The White House estimates the cost of the additional troops will be
$30 billion next year. Versions of health-care legislation are
estimated to cost between $848 billion and more than $1 trillion over
10 years. Some Democrats are pushing the president to propose a second
economic-stimulus package on top of the $787 billion plan, and Obama
has said he wants climate- change legislation, which may also prove
costly.

Like Iraq Surge

On Afghanistan, the president decided the infusion of troops might
have the same effect as the 2007 surge of American forces in Iraq,
namely to produce a more stable country on the road to lasting
progress, a senior White House official said.

Unlike President George W. Bush, who said that setting a date certain
for troop withdrawal would embolden the enemy, Obama has calculated
that announcing an exit timetable would prompt Afghans to move faster
to take control of their country, the official said.

Obama’s message that the Afghan people “will ultimately be responsible
for their own country” recalled the words of John F. Kennedy about
Vietnam when he said in September 1963: “In the final analysis, it is
their war. They are the ones who have to win it or lose it.”

Recalling Johnson

Acceding to his generals’ calls for more troops was reminiscent of
Johnson as he stepped up the conflict in Southeast Asia. “If you’re
going to put one soldier in, make damned sure you have enough,” he
said, according to an oral history by McGeorge Bundy, Johnson’s
national security adviser.

Public anger about the Vietnam War prompted a challenge to Johnson in
the Democratic primaries in 1968 and ultimately his decision not to
run for a second full term.

Harry Truman, facing a public restive about the war in Korea, also
decided against seeking a second full term in 1952. He announced his
decision about a month after a Gallup Poll showed him with a 22
percent approval rating, the lowest of any American president since
Gallup’s first survey in 1935.

Dwight Eisenhower, the retired general who led the Allied forces to
victory in World War II, won as a peace candidate. An estimated 28,500
U.S. forces are still in South Korea.

“We have done very poorly in our history exiting wars,” said Ken
Warren, a professor of political science at St. Louis University. “We
don’t know how to.”

Mindful of Vietnam

Obama was mindful of the Vietnam analogy, and said the comparison was
inaccurate because the U.S. is “joined by a broad coalition of 43
nations” in Afghanistan and that troops weren’t facing a “popular
insurgency” there. “Most importantly,” he said, “unlike Vietnam, the
American people were viciously attacked from Afghanistan and remain a
target for those same extremists who are plotting along its border.”

Obama is also caught between Democrats who have opposed the war and
Republicans who support the conflict yet not new taxes to pay for it.
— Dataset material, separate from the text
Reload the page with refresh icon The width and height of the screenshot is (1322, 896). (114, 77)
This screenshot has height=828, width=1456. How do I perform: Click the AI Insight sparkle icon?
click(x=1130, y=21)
“He’ll be placed in a vice grip of deficits and following a
conservative’s policy,” said George Edwards, a presidential scholar at
Texas A&M University in College Station, Texas. “It’s irritating the
left and it’s irritating the right. It can define his presidency.”

Lack of consensus about Afghanistan and Americans’ concerns about the
direction of the economy have left Obama with approval ratings that
are near the lowest of his presidency. A Gallup tracking poll had him
with a 51 percent rating yesterday.

No Guarantees

At the same time, successful conflicts haven’t ensured popularity.
George H.W. Bush had an approval rating of 89 percent during the Gulf
War in February 1991 only to lose his re-election bid to Bill Clinton
in 1992. George W. Bush, who referred to himself as a “war president,”
saw his ratings climb to 90 percent after the Sept. 11 attacks.
Americans initially supported his war efforts in Afghanistan and Iraq
and he won re-election, only to see his ratings plunge to 27 percent
by September 2008.

Even Franklin Roosevelt, elected to a fourth term in 1944, faced
opposition to his domestic programs as victory in World War II was
becoming more likely. As David Greenberg, a history professor at
Rutgers University in New Jersey says, Roosevelt proposed an “economic
bill of rights” that promised 60 million jobs, among other items. He
won with his lowest Electoral College vote total.

“It’s Johnson’s war, it’s Nixon’s war, it’s Bush’s war, now it’s
Obama’s war,” said Warren. “He will be defined as a war president.”